Dans l’ouvrage paru aux éditions « Afrique challenge » et dont la séance de dédicace aura lieu samedi à 10h à la Grande mosquée du Point E, Malal Ndiaye s’attache d’emblée à circonscrire les différentes étapes du « débat » entre ceux appliquant rigoureusement jusque quelques fois à la caricature la religion révélée par Mouhammad (PSL) et ceux faisant intervenir l’esprit pour mieux comprendre et pratiquer cette dernière.
« Exclusivement intellectuel » à ses débuts comme l’illustre la passe d’armes à fleurets mouchetés qui eut lieu à la mosquée d’Al Azhar du Caire entre le grand maître soufi Ibn ‘Ata Allah Al Iskadari et le savant hanbalite Ibn Taymiyya, le « débat » se mua par la suite en un combat, puis en « confrontation et anathèmes », écrit M. Ndiaye.

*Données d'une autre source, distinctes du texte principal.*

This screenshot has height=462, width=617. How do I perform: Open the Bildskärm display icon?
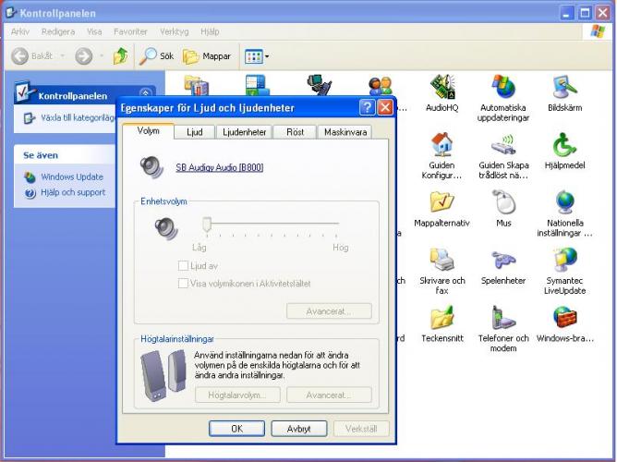[x=564, y=89]
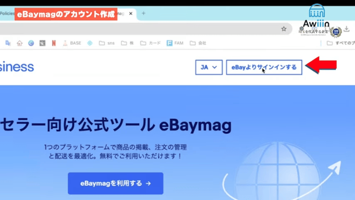Click the downloads icon in browser toolbar
This screenshot has width=355, height=200.
point(346,29)
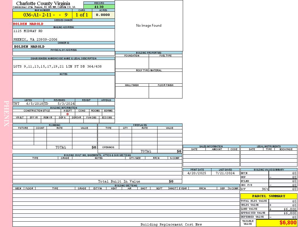Click the yellow PARCEL SUMMARY header

(268, 196)
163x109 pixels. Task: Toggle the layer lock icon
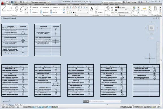tap(72, 12)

Il relève à ce propos que le littéralistes dans leur chasse aux intérioristes en arrivèrent même à traiter « de polythéistes » les chanteurs de louanges du prophète (PSL) tel que Mouhamad Al Boussayri, l’auteur de « Al Burda » (le Manteau) que nous connaissons bien au Sénégal.

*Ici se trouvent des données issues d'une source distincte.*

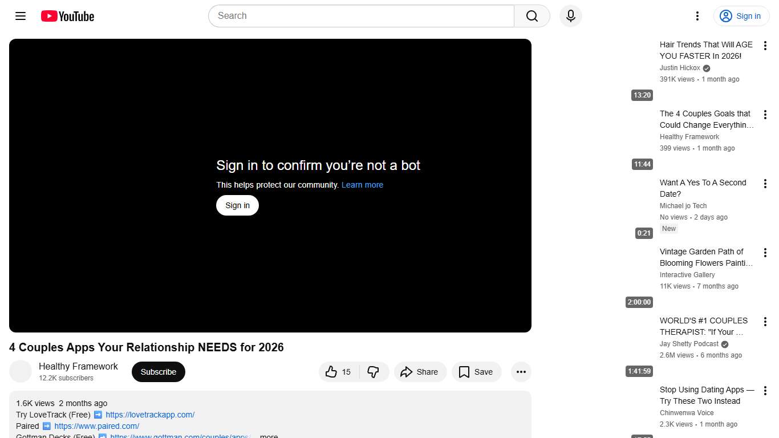Open settings via the top-right three dots
This screenshot has width=779, height=438.
(x=697, y=16)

Entre autres explications de cette évolution du « débat » devenu quelque part « émotionnel », le « muquadam » indexe « l’irruption de l’argent, les pétrodollars de ceux qui se sont autoproclamés défenseurs de « l’orthodoxie » sunnite ».
« Enturbannés dans leurs dogmatiques convictions, rivés à « leur Islam » plombé et hermétique, les littéralistes sont plus portés à défendre leur foi qu’à la vivre (…) », écrit Malal Ndiaye pour qui cette position des Ahlou sharia (littéralistes purs et durs) incarnée par la doctrine wahhabite « néo-hanbalite » s’imposa par la force « avant d’être savamment entretenue et arrosée à coup d’argent ».

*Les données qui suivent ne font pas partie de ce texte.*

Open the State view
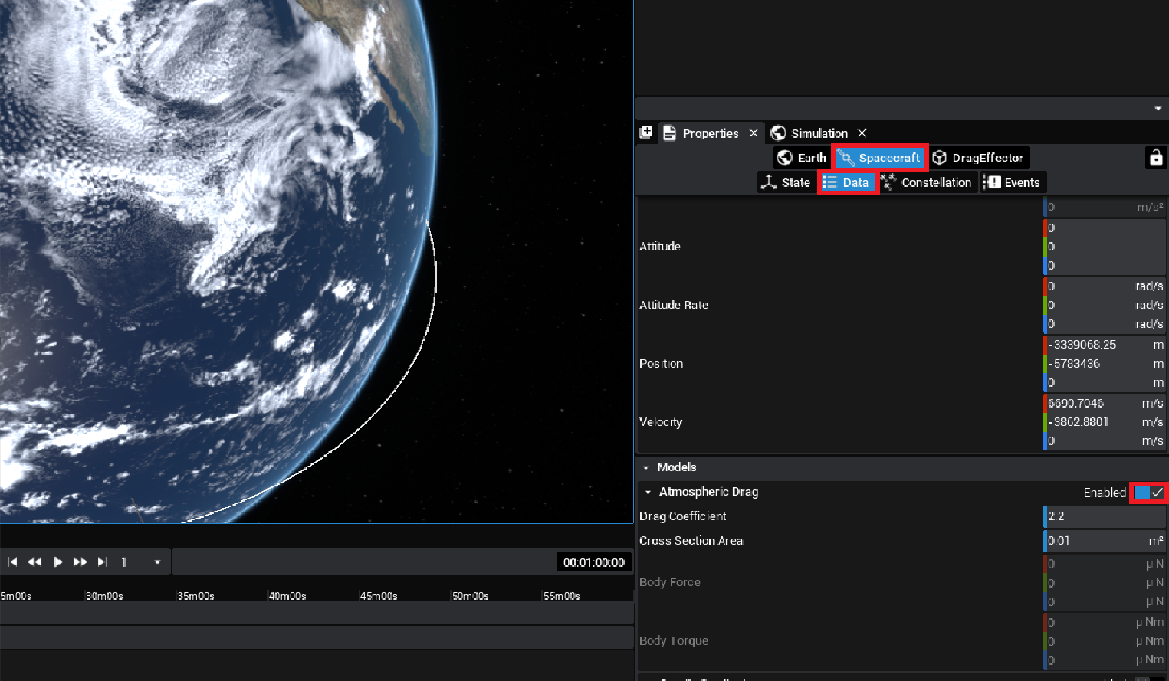Screen dimensions: 1169x681 click(786, 182)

La réaction des soufis ne s’est pas fait attendre et certains comme Ibn Arabi Al Hâtimi ne prirent pas de gants pour voir dans l’attitude du camp opposé celle des pharaons à l’égard des prophètes. « Pour complaire aux princes et aux puissants, ils n’hésitent pas à élaborer une casuistique qui tourne en dérision la Loi sacrée dont ils se veulent les interprètes, ils condamnent comme kufr tout ce qu’ils ne peuvent comprendre », écrit Al Hâtimi, selon Malal Ndiaye.
Pour le « muquadam », c’est dans cette assertion que gît l’essentiel du malentendu, car, souligne-t-il, il se trouve curieusement parmi les maîtres de l’islam dite orthodoxe certains qui freinent des quatre fers et appellent à reconnaître la pertinence des soufis. C’est ainsi que, selon M. Ndiaye, Ibn Taymiyya écrit ceci : « ils (les intérioristes ou soufis) sont les plus sages et les plus pieux de la communauté ».